2014/06/17

Is the concept that certain concepts are untranslatable itself untranslatable (FR->EN)?

The Vocabulaire européen des philosophies has now been versioned in English as Dictionary of untranslatables and Spanish as Diccionario de intraducibles. Here Mark Liberman cites Adam Gopnik, who seems to think the book is self-refuting Sapir-Whorfism, and here Jacques Lezra, coordinator of the English-language version, seems to be indulging the following incoherence: linguistic relativism is kind-of racist, but out there there are still lots of pretty false friends, as it were, for whom "untranslatable" is a reasonable enough synonym.

One of Lezra's examples of evil will ring a bell with many English/Spanish-speakers of perfectly liberal disposition, if not in his extreme interpretation:

En castellano decimos: 'Se me cayó el vaso', y en inglés, 'I dropped the glass'. De la expresión castellana se podría concluir que el hispanoparlante tiene poco sentido de la responsabilidad por la expresión impersonal-reflexiva. Diríamos que, o bien el idioma le lleva a una posición de irresponsabilidad, o bien refleja, en la sintaxis, esa misma disposición anímica. El inglés, en cambio, parecería ofrecernos un sujeto que asume sus acciones, para el cual no caben ambigüedades, y cuyo idioma-mundo ofrecería instituciones ordenadas, y jerárquicamente transparentes.
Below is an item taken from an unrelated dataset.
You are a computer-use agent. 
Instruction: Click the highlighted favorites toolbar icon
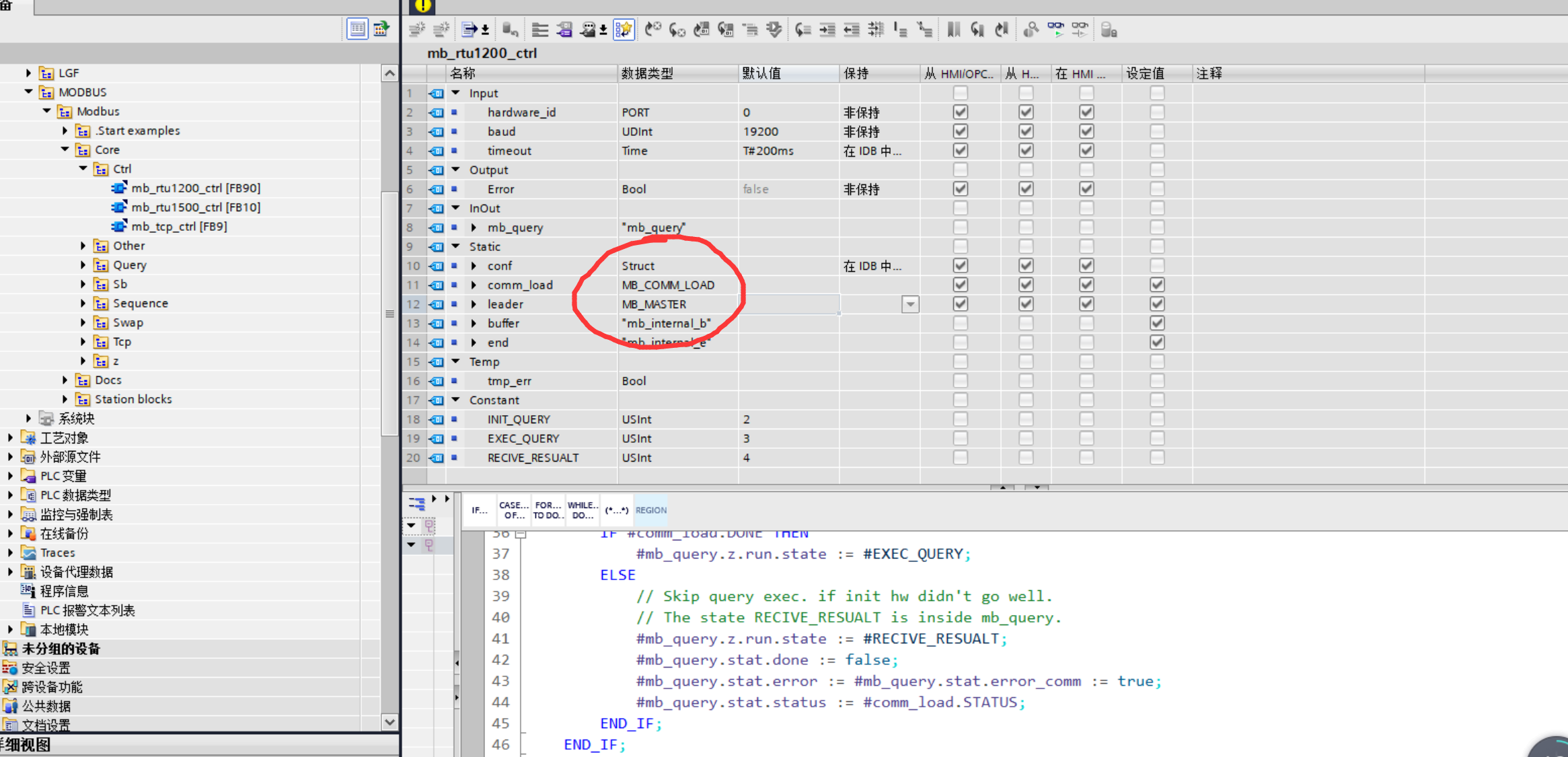[x=624, y=30]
Despite what (El Mundo reports of what) Lezra says, there is empirical evidence of some types of linguistic relativism. Given denialist taboos in neighbouring fields, would it be unreasonable to ask whether Lezra has any empirical evidence to refute either the example he cites or something comparable? At the very least we might then come closer to understanding why Sancho Panza is such a lousy servant. Sancho's addiction to proverbs (try Refranes de Sancho Panza) suggests the transcendental view that shit happens, shit has always happened, and shit will always happen. Erik von Kuehnelt-Leddihn in The Menace of the Herd, an anti-Procrustean rant from 1943, explains that Sancho and Don Quijote are already thinking of the (Catholic) hereafter:

The word “democratic,” in connection with the Catholic (or schismatic) world, is, as we have pointed out at the beginning, not a happy one. In these countries, whether they have a highly hierarchic social structure or not, we find a certain “demophil” sentiment. De Tocqueville remarks in his De la Démocratie en Amérique that Americans are often astonished and even shocked about the familiarity between masters and servants in France. The insolence of Sancho Pansa also fits perfectly into this picture. Such Catholic pseudo-egalitarian sentiment can obviously not spring from the acceptance of a human equality, which does not exist, but from the aforementioned fact that the most important human value — the degree of sinfulness or sanctity — is hidden to our eye and only revealed in its completeness to God. The nonchalantly polite but nevertheless free interclass manners in the Catholic world are the natural consequence of a conventional (nonideological) egalitarianism, based on the profound knowledge that our final status — on the other side of the grave — will be basically different from our present one.

How satisfying, though, it would be to be able to blame the Word rather than God, though that probably still wouldn't clear up John 1:1 for me. Maybe someone who is better at reading (between the lines) will help me with all this sodding Greek.